▶ _To do_:
Rewrite the records from the start through the line that contains "Looking at the screenshot, I should (x=739, y=568).", changing "folder icon" to "arrow icon" and leaving everything else unchanged.
=-=-=-=-=
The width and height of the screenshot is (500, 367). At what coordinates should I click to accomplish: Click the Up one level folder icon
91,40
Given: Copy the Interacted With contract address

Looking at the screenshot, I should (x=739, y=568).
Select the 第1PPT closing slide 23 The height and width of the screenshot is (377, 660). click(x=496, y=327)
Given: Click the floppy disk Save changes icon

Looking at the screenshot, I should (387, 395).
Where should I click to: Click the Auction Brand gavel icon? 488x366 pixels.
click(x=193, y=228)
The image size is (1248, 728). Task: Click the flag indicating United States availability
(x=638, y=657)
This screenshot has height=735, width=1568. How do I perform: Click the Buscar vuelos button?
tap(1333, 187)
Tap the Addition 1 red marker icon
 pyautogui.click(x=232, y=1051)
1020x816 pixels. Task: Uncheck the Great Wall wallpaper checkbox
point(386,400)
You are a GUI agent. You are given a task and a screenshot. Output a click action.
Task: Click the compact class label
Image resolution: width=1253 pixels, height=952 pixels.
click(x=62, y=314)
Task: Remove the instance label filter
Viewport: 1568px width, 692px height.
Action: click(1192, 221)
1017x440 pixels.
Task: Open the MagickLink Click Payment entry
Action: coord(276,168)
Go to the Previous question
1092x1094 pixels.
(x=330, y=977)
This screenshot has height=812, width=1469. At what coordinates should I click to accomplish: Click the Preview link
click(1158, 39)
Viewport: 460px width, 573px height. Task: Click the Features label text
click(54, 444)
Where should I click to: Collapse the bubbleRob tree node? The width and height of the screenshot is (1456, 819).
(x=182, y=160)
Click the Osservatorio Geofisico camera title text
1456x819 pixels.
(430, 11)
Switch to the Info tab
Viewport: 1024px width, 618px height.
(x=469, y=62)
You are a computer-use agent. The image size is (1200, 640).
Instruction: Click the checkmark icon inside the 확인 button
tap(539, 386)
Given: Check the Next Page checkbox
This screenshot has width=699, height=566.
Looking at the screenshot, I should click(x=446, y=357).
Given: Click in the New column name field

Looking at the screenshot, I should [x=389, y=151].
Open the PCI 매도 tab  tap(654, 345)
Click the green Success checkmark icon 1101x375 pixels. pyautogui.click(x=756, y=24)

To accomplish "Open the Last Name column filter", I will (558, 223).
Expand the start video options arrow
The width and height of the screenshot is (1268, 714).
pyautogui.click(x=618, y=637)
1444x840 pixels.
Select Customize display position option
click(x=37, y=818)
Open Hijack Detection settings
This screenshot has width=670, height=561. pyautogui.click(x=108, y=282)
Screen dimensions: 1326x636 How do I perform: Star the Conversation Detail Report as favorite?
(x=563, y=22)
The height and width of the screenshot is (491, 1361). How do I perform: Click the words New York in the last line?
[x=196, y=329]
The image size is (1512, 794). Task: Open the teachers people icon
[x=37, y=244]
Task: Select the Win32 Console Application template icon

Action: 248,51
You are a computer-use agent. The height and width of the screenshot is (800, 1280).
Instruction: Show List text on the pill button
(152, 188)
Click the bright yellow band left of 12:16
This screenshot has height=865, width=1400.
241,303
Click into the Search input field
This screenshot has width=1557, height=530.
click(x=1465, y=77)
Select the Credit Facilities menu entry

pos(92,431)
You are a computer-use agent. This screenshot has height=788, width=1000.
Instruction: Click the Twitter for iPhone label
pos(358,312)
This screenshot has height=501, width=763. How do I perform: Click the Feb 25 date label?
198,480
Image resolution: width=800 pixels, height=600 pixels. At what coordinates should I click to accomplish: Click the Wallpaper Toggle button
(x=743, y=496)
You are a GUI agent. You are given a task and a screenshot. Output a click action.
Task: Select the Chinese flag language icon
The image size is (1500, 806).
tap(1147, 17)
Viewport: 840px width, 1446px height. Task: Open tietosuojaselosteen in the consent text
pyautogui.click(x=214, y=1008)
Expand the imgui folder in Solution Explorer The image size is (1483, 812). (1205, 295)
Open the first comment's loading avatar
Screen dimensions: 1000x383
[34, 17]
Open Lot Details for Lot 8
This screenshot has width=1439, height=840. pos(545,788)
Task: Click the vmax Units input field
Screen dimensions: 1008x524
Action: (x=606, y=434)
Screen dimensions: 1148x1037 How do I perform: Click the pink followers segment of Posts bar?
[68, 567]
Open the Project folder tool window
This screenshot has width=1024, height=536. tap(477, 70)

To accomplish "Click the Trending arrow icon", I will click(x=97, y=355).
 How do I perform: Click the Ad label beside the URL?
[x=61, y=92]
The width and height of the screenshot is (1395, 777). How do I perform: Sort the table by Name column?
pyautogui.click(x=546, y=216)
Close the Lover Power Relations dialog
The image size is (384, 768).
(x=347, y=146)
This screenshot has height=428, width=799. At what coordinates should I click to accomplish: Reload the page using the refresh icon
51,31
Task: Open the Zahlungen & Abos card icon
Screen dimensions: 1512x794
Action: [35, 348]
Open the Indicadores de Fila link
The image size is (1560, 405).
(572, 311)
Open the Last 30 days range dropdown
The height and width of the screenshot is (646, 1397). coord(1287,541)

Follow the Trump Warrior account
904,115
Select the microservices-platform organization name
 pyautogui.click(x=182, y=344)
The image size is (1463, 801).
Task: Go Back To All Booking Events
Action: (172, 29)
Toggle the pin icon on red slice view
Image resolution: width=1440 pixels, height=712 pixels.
=-=-=-=-=
▶ _Answer_:
The width and height of the screenshot is (500, 367). At what coordinates should I click to accomplish: Click the Up one level arrow icon
91,40
Given: Copy the Interacted With contract address

Looking at the screenshot, I should (x=739, y=568).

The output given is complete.